> **Work task**
Could you set down exactly the lines of the data below, starting at the one that holds "The height and width of the screenshot is (506, 774)." and ending at the one that holds "Given: Click the laptop's", both included, and only those?

> **Source data**
::::
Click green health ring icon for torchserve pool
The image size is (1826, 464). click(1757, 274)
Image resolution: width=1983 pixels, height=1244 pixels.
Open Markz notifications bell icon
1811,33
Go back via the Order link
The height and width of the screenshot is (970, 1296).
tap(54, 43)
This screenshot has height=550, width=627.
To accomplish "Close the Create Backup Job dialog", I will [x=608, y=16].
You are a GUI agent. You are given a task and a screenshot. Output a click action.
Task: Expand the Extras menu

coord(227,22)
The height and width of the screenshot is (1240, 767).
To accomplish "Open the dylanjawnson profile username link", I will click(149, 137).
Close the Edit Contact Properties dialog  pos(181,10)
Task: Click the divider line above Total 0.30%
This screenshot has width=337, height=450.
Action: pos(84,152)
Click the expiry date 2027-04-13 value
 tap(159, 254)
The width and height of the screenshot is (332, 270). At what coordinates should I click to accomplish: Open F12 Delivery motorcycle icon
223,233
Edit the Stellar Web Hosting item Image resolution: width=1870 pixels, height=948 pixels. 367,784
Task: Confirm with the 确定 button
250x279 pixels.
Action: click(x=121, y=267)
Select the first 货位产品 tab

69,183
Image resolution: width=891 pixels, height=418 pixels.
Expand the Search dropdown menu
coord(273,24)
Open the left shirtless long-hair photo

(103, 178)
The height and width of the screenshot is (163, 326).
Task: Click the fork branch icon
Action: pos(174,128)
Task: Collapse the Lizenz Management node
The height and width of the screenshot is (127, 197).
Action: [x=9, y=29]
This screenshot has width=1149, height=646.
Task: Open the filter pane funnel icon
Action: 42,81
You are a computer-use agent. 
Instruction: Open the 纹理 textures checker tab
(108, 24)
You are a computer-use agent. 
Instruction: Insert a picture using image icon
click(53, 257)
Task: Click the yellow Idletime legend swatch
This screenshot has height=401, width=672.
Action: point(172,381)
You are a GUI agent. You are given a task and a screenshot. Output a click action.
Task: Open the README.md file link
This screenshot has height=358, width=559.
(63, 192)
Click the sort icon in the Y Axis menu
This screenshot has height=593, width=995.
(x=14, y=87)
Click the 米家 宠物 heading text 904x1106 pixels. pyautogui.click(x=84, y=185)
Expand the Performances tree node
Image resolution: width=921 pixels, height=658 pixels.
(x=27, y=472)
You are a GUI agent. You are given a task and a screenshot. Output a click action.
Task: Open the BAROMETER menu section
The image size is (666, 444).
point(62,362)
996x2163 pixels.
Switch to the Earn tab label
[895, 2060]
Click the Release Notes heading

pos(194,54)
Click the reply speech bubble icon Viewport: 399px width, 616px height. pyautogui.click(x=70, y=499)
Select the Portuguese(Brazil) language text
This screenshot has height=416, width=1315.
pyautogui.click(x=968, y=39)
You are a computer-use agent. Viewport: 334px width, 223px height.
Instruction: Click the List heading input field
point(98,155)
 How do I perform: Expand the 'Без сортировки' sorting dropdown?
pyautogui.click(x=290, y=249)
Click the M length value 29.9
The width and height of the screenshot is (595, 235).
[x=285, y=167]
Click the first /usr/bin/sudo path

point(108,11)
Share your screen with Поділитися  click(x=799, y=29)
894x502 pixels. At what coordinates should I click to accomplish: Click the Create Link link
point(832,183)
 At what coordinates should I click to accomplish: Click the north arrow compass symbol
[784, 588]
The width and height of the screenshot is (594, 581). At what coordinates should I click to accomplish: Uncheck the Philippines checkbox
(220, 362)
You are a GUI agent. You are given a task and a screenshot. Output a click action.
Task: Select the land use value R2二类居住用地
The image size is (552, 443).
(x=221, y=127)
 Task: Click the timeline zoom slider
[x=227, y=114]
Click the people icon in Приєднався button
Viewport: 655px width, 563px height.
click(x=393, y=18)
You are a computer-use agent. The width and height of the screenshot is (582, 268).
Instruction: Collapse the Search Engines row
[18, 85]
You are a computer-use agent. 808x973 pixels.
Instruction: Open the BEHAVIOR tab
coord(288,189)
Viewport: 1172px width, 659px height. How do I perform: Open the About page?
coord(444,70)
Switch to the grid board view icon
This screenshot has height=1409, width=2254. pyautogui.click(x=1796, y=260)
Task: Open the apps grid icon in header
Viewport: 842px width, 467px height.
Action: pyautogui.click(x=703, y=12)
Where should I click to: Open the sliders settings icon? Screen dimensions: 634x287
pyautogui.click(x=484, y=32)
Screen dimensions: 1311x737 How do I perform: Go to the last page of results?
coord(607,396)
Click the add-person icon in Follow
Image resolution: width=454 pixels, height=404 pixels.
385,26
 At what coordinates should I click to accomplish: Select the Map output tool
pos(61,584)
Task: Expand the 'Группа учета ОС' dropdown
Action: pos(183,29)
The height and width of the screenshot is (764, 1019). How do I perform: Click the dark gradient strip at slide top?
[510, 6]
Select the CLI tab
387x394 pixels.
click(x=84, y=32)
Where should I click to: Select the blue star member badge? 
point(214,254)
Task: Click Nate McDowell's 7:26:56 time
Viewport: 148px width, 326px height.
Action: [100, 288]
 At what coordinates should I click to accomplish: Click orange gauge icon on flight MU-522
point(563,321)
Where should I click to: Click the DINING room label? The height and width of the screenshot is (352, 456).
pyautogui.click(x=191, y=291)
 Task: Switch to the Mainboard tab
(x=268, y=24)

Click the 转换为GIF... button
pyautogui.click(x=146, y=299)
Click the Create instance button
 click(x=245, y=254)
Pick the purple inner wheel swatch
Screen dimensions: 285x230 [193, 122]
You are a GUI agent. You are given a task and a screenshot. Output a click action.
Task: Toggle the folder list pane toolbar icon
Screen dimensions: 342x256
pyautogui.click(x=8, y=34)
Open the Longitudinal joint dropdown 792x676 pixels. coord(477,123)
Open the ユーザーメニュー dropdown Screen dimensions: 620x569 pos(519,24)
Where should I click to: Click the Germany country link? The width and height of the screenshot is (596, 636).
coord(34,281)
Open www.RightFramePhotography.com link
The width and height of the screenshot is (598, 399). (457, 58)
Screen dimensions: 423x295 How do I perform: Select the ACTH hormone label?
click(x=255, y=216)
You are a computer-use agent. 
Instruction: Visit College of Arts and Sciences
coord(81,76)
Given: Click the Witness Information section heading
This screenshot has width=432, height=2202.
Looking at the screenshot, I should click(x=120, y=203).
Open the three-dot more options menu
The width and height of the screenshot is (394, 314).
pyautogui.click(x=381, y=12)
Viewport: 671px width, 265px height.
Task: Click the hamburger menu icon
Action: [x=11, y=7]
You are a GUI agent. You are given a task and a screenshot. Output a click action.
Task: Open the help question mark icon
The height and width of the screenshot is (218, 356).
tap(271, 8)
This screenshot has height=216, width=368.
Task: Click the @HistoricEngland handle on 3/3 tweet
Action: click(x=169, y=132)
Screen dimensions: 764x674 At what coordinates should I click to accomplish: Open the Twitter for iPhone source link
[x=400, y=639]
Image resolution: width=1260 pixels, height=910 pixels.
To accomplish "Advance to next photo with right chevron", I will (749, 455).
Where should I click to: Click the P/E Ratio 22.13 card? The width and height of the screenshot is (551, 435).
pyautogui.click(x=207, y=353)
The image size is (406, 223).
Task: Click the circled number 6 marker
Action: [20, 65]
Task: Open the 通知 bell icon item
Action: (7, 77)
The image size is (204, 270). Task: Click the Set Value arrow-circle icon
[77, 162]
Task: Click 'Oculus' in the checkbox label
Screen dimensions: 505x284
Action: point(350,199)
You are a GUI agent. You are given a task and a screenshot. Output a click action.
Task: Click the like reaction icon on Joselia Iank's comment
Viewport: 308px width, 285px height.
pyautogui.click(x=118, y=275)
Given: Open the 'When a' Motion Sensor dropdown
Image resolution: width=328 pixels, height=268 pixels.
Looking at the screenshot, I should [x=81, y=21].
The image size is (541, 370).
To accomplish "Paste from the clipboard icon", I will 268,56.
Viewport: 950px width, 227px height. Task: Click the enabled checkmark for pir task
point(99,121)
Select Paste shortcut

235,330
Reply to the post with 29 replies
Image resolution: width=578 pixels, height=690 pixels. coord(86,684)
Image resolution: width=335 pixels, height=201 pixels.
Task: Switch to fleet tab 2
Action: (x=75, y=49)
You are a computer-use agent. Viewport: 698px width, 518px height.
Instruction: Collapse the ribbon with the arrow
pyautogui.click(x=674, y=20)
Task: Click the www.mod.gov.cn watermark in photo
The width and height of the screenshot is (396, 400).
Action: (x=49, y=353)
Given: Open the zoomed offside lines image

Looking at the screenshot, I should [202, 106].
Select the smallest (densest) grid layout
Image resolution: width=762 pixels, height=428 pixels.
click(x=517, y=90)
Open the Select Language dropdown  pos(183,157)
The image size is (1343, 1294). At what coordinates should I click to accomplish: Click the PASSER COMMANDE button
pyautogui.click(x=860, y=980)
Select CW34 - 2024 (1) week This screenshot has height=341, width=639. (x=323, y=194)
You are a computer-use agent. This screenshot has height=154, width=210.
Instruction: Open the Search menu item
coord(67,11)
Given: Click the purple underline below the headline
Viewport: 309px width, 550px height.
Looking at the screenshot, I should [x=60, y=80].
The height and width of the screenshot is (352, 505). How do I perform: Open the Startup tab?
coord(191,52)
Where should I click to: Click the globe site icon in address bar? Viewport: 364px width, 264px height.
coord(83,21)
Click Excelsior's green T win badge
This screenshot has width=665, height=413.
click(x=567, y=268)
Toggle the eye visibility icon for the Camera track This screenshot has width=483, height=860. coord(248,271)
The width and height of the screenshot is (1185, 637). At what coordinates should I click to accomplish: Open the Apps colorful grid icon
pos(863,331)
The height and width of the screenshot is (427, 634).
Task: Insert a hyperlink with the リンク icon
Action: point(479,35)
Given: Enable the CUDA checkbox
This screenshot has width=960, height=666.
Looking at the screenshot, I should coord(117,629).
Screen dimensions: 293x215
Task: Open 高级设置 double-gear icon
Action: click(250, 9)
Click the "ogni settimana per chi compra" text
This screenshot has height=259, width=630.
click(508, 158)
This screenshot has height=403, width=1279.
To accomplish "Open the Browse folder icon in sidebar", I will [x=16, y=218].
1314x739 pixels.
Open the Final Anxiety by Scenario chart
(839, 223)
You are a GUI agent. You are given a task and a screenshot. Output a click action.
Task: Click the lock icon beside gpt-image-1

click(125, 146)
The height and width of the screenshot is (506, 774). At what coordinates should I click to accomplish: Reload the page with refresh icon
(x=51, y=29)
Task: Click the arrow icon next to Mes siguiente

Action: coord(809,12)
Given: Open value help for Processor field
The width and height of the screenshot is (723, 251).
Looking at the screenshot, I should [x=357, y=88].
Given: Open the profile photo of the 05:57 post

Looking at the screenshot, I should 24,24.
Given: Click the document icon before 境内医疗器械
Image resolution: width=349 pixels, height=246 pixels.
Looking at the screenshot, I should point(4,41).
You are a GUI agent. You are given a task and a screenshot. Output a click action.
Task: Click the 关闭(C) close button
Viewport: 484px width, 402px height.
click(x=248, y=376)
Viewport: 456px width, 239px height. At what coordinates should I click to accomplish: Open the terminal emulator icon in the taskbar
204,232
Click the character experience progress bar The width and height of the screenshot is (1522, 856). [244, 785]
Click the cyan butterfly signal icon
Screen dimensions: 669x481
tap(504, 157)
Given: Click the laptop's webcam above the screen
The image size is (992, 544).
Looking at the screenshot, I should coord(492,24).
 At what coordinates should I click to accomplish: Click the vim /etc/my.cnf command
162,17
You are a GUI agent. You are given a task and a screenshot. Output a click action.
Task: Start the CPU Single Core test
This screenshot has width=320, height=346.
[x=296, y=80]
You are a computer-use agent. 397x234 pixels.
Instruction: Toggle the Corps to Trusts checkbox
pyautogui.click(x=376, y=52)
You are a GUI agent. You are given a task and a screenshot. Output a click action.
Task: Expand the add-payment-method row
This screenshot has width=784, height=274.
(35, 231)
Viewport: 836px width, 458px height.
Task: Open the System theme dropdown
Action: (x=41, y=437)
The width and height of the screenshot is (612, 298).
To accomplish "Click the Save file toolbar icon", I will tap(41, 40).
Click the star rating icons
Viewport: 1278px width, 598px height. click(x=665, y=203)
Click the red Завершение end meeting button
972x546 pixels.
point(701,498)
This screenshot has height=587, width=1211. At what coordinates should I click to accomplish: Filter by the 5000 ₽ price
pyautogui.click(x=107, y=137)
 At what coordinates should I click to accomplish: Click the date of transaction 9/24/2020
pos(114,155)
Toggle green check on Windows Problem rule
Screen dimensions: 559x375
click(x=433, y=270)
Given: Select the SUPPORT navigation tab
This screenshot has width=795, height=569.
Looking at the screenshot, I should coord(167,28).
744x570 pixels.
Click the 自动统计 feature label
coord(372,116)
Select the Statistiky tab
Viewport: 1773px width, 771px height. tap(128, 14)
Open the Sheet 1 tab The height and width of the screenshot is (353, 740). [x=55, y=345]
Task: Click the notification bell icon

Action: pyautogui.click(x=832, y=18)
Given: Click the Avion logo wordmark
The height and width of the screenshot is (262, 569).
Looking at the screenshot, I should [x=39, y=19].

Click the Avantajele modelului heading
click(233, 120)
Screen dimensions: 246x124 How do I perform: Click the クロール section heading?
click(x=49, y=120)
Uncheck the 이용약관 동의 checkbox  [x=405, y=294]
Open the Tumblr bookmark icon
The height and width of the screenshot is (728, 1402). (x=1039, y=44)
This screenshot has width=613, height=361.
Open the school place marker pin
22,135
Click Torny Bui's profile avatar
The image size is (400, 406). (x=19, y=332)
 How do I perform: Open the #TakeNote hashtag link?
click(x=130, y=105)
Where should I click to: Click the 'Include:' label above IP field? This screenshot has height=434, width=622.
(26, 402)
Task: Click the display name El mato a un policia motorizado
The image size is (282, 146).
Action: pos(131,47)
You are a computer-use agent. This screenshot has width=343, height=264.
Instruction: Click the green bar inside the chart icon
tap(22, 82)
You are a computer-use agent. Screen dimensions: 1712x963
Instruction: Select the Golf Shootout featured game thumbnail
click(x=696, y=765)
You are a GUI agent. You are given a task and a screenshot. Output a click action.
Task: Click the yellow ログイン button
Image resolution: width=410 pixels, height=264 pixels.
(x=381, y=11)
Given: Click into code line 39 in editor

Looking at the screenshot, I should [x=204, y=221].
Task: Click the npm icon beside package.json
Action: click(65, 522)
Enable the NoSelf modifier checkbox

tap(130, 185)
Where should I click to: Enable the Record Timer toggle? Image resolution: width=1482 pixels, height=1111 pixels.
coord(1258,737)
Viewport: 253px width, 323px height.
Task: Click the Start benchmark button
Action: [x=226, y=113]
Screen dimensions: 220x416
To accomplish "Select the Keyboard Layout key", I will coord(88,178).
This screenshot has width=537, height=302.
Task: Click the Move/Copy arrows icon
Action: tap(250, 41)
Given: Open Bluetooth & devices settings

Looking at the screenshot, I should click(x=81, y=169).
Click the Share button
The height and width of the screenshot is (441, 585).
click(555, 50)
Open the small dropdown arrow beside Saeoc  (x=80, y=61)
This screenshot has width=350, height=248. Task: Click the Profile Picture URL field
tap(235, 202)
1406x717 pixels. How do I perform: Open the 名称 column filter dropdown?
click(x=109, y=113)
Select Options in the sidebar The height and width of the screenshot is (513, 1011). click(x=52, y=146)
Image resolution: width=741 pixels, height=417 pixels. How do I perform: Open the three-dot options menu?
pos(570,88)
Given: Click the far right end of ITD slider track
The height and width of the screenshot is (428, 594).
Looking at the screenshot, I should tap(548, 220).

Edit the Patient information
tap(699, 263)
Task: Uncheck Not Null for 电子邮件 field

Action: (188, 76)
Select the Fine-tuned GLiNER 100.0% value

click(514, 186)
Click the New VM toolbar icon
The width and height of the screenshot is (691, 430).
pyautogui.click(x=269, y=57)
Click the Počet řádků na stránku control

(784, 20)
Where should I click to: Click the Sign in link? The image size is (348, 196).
::::
> **Solution to the exercise**
The height and width of the screenshot is (506, 774). At what coordinates should I click to accomplish: Reload the page with refresh icon
(x=51, y=29)
Task: Click the arrow icon next to Mes siguiente

Action: coord(809,12)
Given: Open value help for Processor field
The width and height of the screenshot is (723, 251).
Looking at the screenshot, I should [x=357, y=88].
Given: Open the profile photo of the 05:57 post

Looking at the screenshot, I should 24,24.
Given: Click the document icon before 境内医疗器械
Image resolution: width=349 pixels, height=246 pixels.
Looking at the screenshot, I should point(4,41).
You are a GUI agent. You are given a task and a screenshot. Output a click action.
Task: Click the 关闭(C) close button
Viewport: 484px width, 402px height.
click(x=248, y=376)
Viewport: 456px width, 239px height. At what coordinates should I click to accomplish: Open the terminal emulator icon in the taskbar
204,232
Click the character experience progress bar The width and height of the screenshot is (1522, 856). [244, 785]
Click the cyan butterfly signal icon
Screen dimensions: 669x481
tap(504, 157)
Given: Click the laptop's webcam above the screen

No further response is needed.